- Your goal: Please repeat, from the entries that follow, the lines from the one containing "Open 设备管理器 (Device Manager) link" through the one containing "Task: Toggle Eliminar" exactly, adding nothing.

- Material to process:
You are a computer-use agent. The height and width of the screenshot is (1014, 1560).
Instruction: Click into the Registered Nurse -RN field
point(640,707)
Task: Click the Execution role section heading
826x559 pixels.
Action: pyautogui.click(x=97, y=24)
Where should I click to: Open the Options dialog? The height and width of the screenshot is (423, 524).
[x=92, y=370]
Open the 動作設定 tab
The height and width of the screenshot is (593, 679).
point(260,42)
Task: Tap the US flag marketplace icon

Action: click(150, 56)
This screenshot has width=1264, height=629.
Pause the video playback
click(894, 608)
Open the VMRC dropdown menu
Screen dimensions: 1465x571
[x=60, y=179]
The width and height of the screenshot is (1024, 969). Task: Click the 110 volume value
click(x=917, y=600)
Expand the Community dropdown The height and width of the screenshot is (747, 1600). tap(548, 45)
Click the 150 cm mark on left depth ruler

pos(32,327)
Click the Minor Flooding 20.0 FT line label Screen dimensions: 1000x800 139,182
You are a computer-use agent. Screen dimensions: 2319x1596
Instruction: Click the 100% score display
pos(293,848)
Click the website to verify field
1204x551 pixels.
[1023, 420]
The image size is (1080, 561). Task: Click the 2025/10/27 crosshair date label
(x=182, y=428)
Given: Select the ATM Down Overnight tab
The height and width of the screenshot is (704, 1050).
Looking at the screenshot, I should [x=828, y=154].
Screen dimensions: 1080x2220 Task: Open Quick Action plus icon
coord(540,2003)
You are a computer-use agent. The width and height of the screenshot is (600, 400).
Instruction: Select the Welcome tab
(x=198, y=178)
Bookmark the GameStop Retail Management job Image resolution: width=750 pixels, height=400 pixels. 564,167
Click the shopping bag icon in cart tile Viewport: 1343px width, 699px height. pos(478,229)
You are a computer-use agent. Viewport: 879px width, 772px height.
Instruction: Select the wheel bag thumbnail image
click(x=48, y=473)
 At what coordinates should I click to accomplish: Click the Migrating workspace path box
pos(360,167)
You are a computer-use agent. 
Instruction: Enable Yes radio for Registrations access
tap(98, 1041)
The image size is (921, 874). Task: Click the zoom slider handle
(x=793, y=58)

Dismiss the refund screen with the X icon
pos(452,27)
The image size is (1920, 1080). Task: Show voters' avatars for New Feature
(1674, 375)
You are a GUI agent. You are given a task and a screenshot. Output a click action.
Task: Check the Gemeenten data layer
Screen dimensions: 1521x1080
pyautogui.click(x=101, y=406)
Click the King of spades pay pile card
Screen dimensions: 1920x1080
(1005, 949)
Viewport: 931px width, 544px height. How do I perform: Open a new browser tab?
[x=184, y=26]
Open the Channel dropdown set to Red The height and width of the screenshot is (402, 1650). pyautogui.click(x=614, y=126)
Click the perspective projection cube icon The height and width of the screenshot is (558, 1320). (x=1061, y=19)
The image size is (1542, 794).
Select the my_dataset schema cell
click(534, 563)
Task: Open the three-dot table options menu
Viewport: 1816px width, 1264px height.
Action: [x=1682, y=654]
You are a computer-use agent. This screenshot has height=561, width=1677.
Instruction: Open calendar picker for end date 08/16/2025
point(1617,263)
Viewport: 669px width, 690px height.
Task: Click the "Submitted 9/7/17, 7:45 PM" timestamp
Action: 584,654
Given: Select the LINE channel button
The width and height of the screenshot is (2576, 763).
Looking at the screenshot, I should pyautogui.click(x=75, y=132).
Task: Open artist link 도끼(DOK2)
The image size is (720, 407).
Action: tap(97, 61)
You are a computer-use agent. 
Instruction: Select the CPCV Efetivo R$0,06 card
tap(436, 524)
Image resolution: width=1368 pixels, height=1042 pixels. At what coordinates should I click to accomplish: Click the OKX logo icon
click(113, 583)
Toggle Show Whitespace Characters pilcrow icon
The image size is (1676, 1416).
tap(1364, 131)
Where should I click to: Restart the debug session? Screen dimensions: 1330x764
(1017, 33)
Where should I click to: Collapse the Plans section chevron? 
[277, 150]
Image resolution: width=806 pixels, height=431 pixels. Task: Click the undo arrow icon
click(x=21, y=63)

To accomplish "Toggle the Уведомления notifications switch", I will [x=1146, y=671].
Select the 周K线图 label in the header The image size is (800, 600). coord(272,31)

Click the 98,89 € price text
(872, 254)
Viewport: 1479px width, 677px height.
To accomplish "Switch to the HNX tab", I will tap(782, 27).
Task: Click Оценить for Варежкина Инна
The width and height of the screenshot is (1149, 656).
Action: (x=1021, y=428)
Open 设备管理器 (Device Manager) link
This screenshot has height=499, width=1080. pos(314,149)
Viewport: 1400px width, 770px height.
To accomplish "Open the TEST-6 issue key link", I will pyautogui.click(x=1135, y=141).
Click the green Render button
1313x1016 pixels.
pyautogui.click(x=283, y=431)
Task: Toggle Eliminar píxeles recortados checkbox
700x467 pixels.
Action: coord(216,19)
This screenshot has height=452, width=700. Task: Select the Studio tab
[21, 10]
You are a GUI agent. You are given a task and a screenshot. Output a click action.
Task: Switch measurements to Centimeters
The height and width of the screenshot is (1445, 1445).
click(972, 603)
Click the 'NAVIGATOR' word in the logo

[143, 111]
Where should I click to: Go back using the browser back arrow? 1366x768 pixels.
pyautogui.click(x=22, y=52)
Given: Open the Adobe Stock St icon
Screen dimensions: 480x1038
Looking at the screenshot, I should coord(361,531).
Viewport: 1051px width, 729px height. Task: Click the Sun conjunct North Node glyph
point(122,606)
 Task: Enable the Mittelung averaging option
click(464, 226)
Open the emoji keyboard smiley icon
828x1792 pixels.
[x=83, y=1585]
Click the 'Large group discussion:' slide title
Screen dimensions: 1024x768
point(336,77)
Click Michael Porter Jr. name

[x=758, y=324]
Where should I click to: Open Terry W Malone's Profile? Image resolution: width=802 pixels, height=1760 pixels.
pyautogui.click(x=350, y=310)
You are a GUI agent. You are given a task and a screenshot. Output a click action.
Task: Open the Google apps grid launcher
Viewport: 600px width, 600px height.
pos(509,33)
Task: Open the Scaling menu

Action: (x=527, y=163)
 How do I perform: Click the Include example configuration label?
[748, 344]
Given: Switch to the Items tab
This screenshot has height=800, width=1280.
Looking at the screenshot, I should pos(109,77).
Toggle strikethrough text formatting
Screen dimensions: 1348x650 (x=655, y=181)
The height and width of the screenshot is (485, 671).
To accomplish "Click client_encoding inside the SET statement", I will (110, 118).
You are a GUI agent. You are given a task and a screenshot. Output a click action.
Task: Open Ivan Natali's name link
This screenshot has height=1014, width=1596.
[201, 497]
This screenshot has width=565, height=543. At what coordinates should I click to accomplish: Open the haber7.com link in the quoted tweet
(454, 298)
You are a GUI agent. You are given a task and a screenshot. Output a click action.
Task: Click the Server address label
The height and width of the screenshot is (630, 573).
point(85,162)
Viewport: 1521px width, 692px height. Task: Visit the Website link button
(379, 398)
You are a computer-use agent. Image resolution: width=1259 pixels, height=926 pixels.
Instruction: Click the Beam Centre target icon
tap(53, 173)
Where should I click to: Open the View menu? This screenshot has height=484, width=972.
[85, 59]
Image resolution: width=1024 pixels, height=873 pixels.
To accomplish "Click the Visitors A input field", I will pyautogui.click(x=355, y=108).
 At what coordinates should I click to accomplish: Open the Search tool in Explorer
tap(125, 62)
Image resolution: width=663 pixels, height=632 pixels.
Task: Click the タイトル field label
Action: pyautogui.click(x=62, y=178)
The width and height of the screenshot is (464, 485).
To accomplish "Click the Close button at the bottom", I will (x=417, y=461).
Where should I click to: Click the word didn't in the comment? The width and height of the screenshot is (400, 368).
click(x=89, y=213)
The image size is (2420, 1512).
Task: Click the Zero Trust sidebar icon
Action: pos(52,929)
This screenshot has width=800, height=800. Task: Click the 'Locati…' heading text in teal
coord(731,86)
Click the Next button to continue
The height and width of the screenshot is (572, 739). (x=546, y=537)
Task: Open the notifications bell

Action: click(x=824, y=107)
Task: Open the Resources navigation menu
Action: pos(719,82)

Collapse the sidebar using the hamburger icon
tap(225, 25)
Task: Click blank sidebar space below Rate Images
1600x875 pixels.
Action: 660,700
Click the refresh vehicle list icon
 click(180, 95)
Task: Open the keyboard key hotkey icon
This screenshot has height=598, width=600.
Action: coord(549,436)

- Solved exercise:
Open 设备管理器 (Device Manager) link
This screenshot has height=499, width=1080. pos(314,149)
Viewport: 1400px width, 770px height.
To accomplish "Open the TEST-6 issue key link", I will pyautogui.click(x=1135, y=141).
Click the green Render button
1313x1016 pixels.
pyautogui.click(x=283, y=431)
Task: Toggle Eliminar píxeles recortados checkbox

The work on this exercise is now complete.